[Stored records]

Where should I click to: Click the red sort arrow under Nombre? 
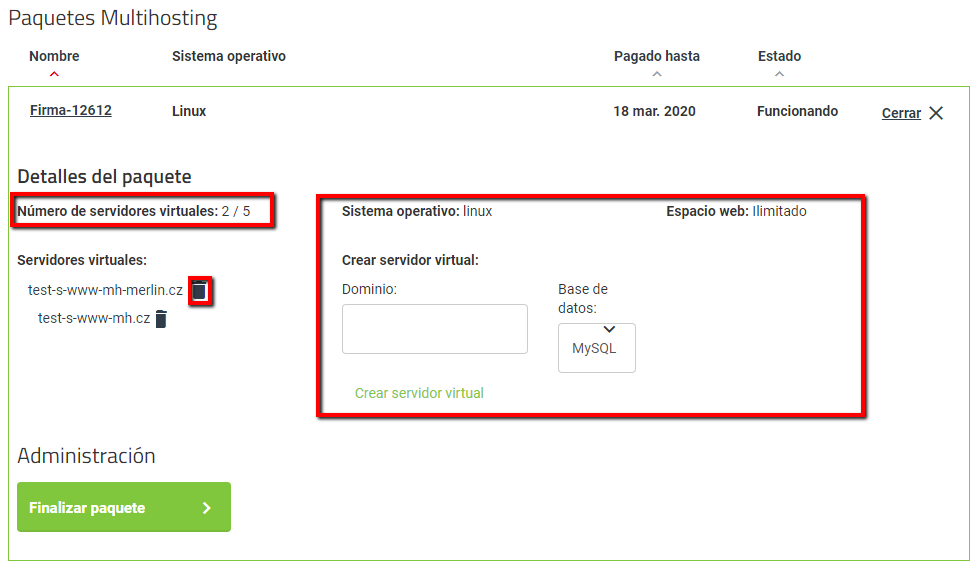(54, 74)
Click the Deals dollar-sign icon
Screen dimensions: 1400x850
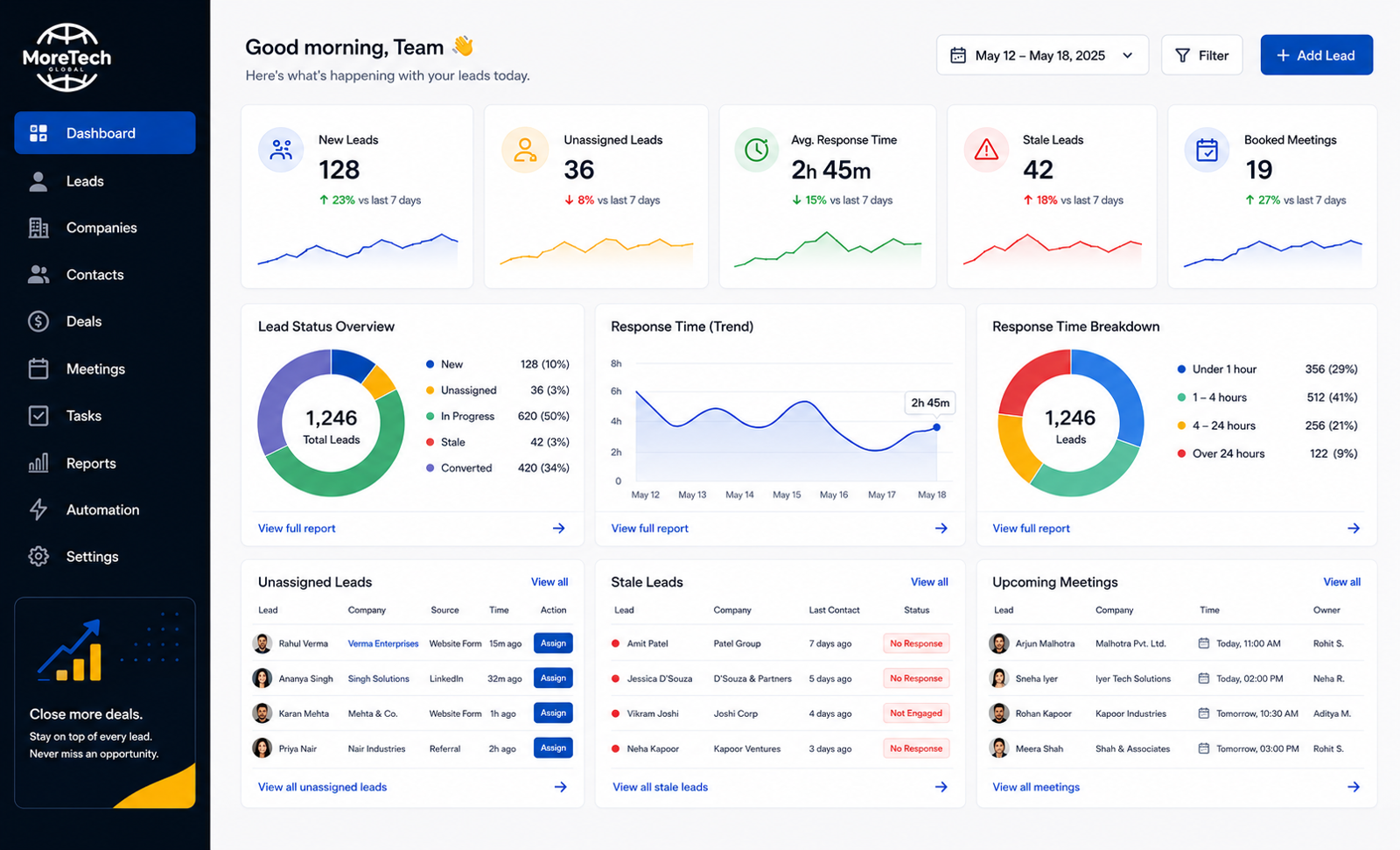tap(38, 321)
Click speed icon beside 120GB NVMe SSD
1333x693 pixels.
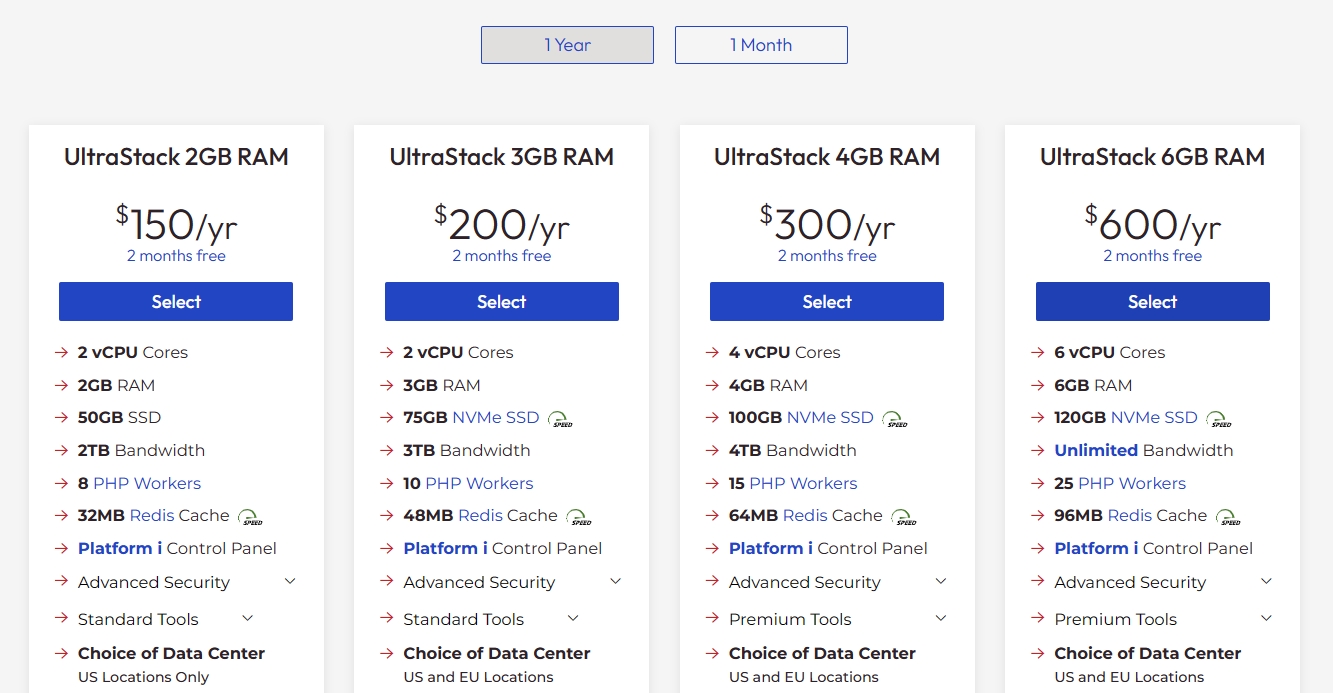[x=1219, y=419]
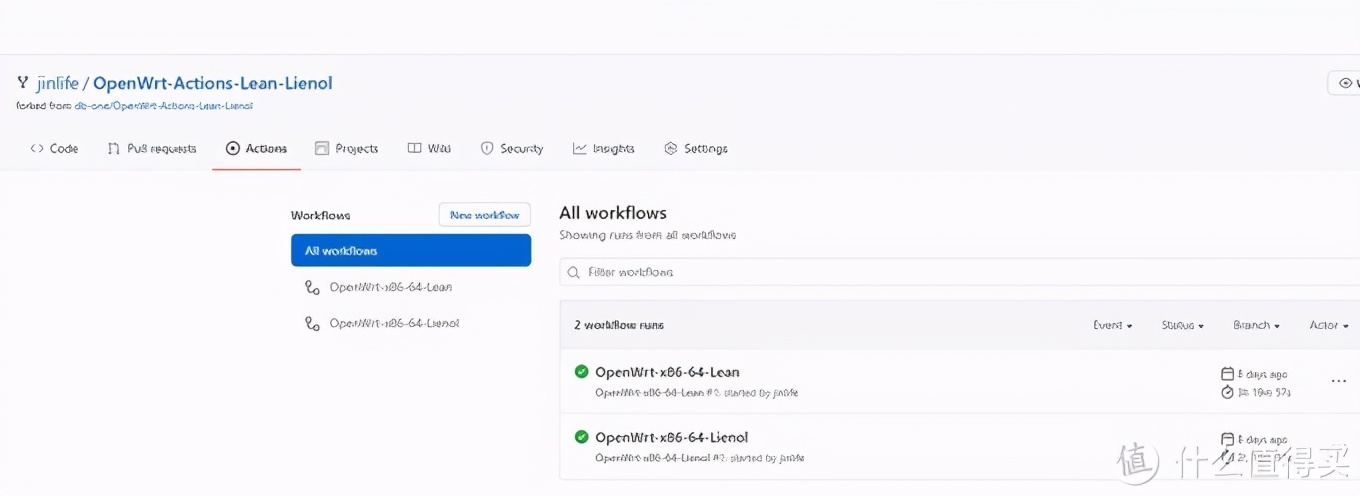This screenshot has width=1360, height=496.
Task: Open the Actor filter dropdown
Action: [1328, 325]
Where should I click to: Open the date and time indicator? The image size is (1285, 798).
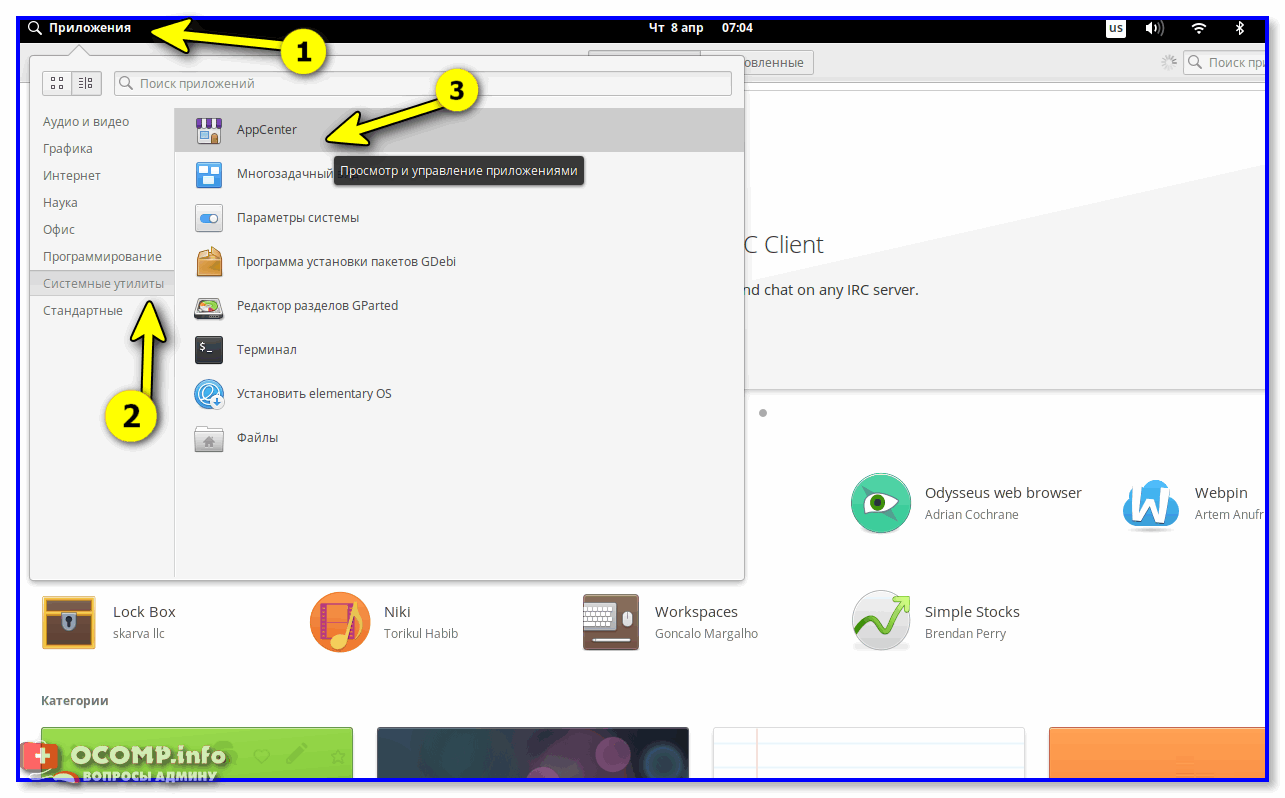point(700,28)
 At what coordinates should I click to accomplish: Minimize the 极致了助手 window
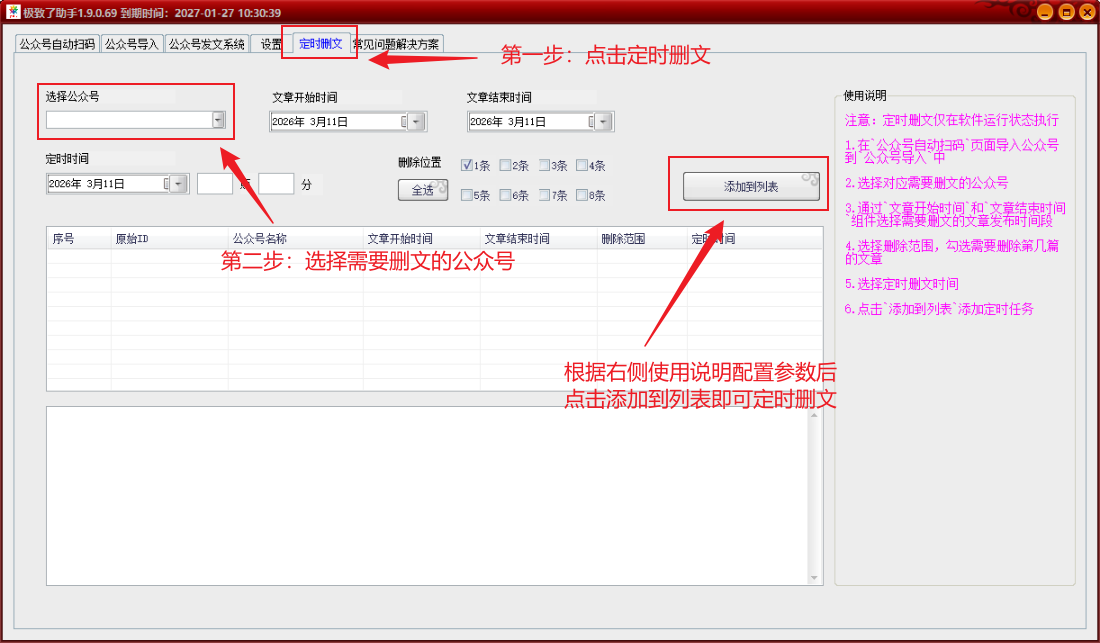pyautogui.click(x=1045, y=12)
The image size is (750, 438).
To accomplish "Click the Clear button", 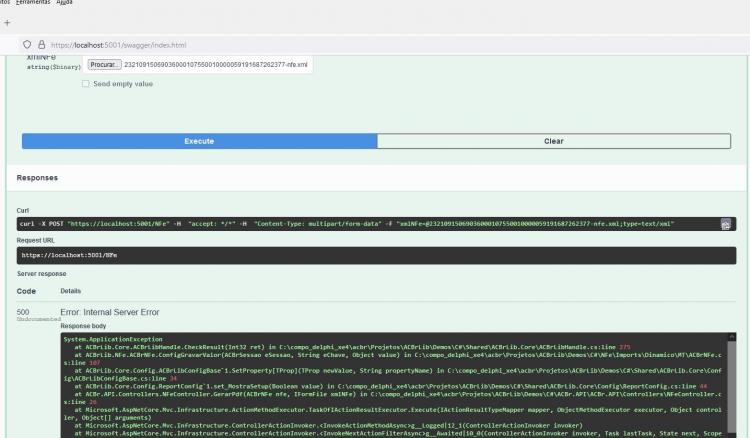I will pos(553,141).
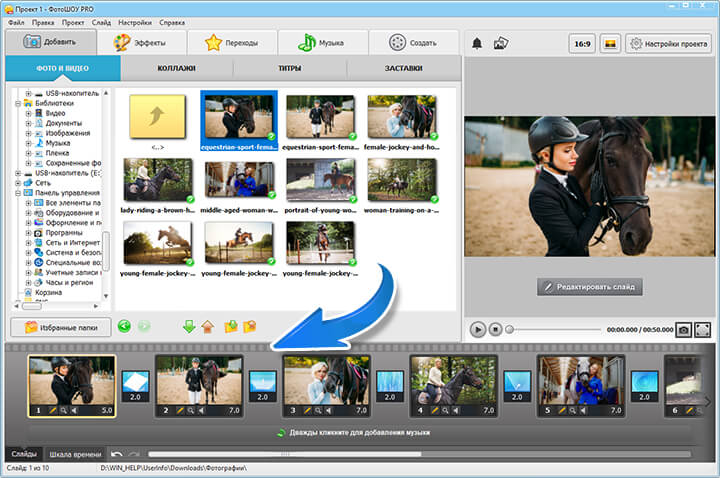Image resolution: width=720 pixels, height=478 pixels.
Task: Expand the Библиотеки tree node
Action: (18, 103)
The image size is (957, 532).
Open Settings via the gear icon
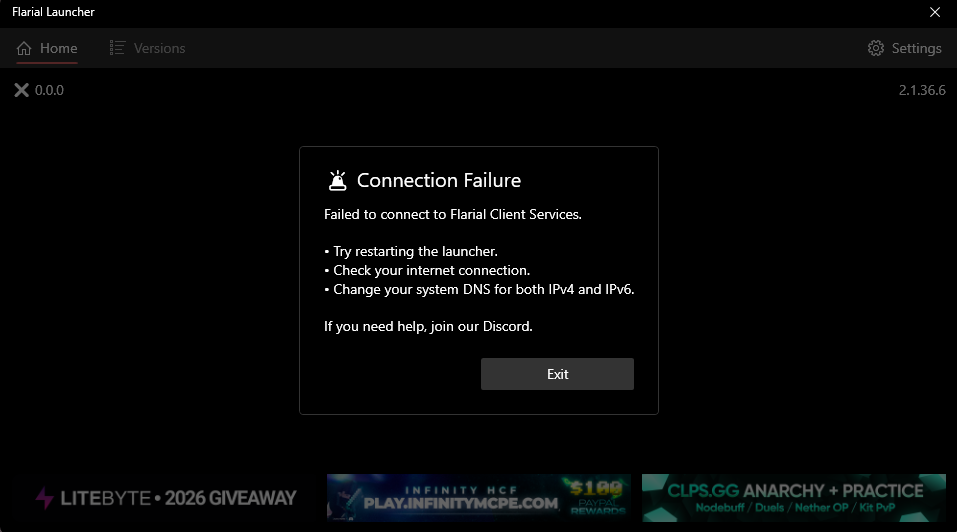tap(876, 48)
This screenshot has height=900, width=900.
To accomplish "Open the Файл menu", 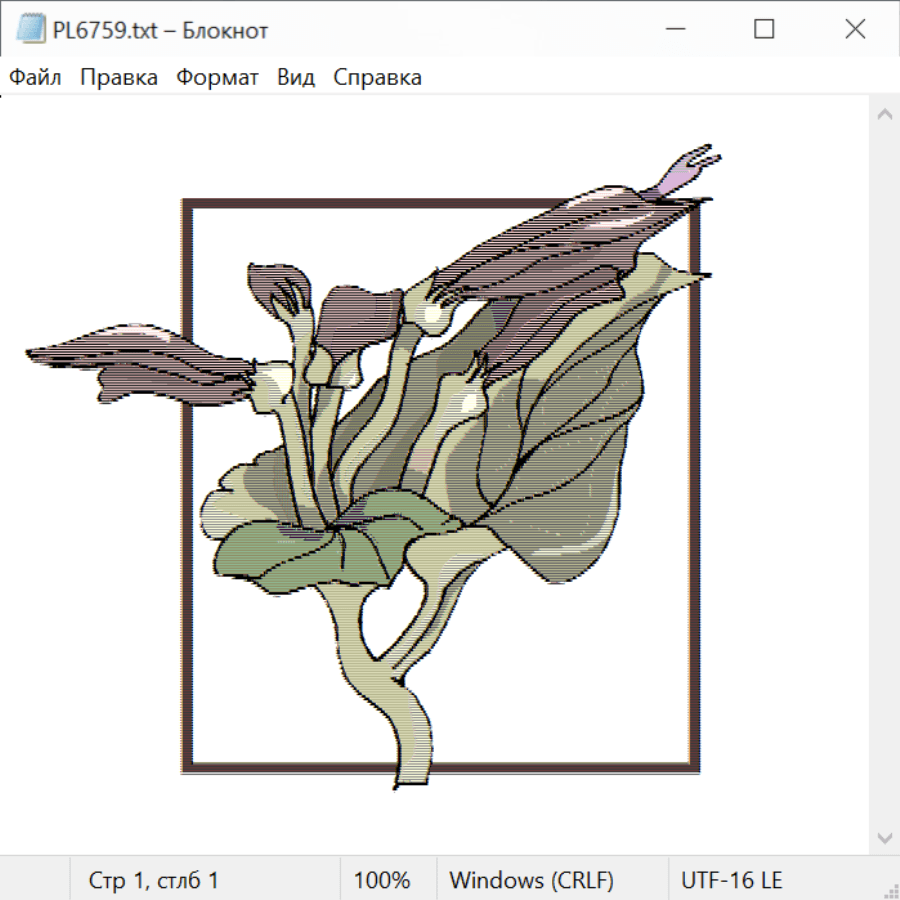I will (x=35, y=78).
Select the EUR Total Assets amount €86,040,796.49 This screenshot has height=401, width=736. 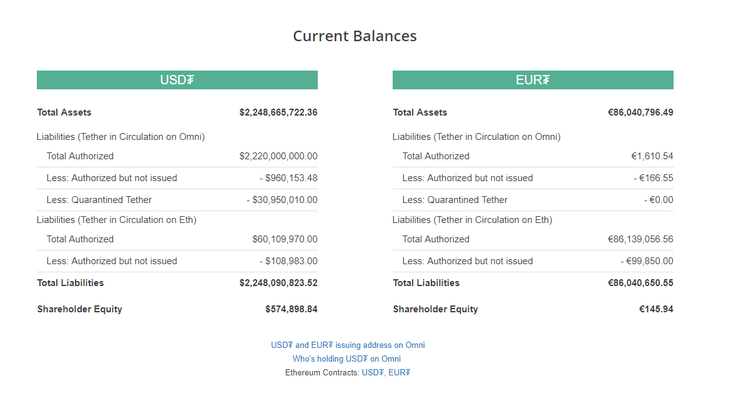coord(641,112)
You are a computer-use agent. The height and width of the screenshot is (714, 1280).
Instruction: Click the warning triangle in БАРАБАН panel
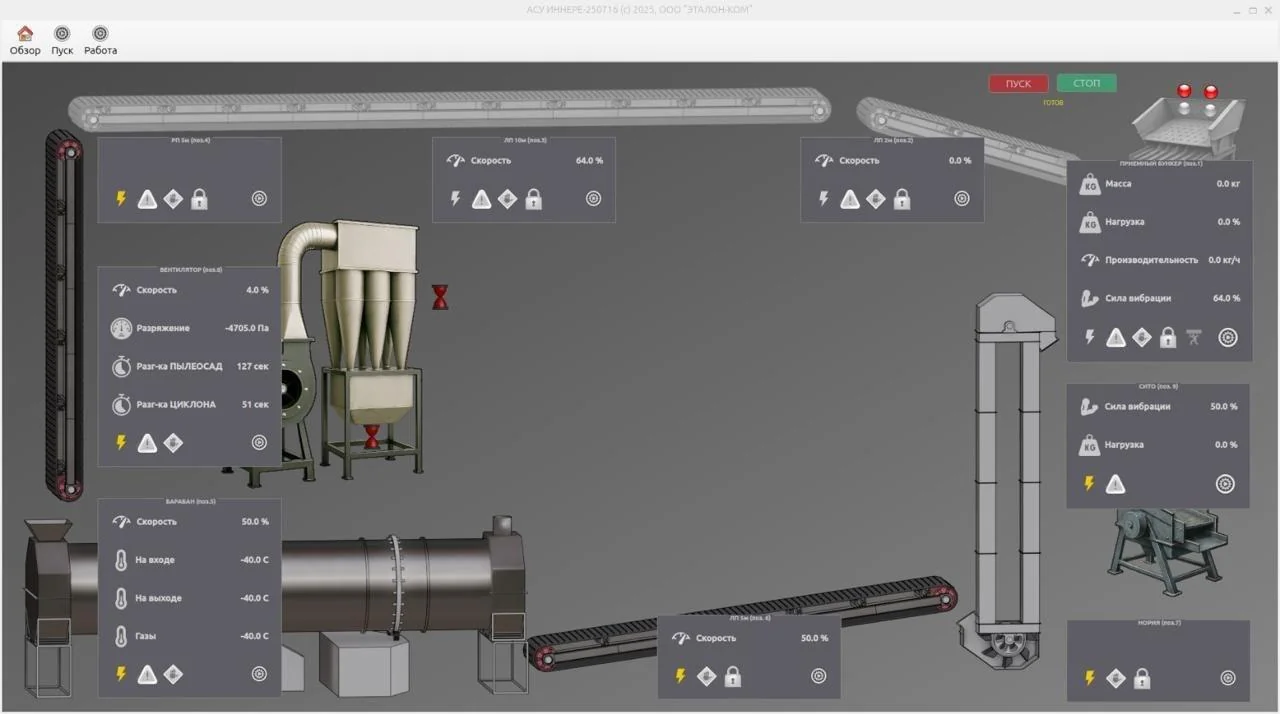pos(147,675)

→ Problem
Your answer should be the lines from the first record down to the line containing "The image size is (750, 438).", restated exactly, with no pictures.

→ Result for this task
Where should I click to: Click the red sort arrow under Nombre? 
(54, 74)
Click the Deals dollar-sign icon
Screen dimensions: 1400x850
tap(38, 321)
Click speed icon beside 120GB NVMe SSD
1333x693 pixels.
[x=1219, y=419]
This screenshot has width=1360, height=496.
Task: Open the Actor filter dropdown
Action: [1328, 325]
Where should I click to: Open the date and time indicator? The image size is (1285, 798).
point(700,28)
 At what coordinates should I click to accomplish: Minimize the 极致了助手 window
pyautogui.click(x=1045, y=12)
The image size is (750, 438).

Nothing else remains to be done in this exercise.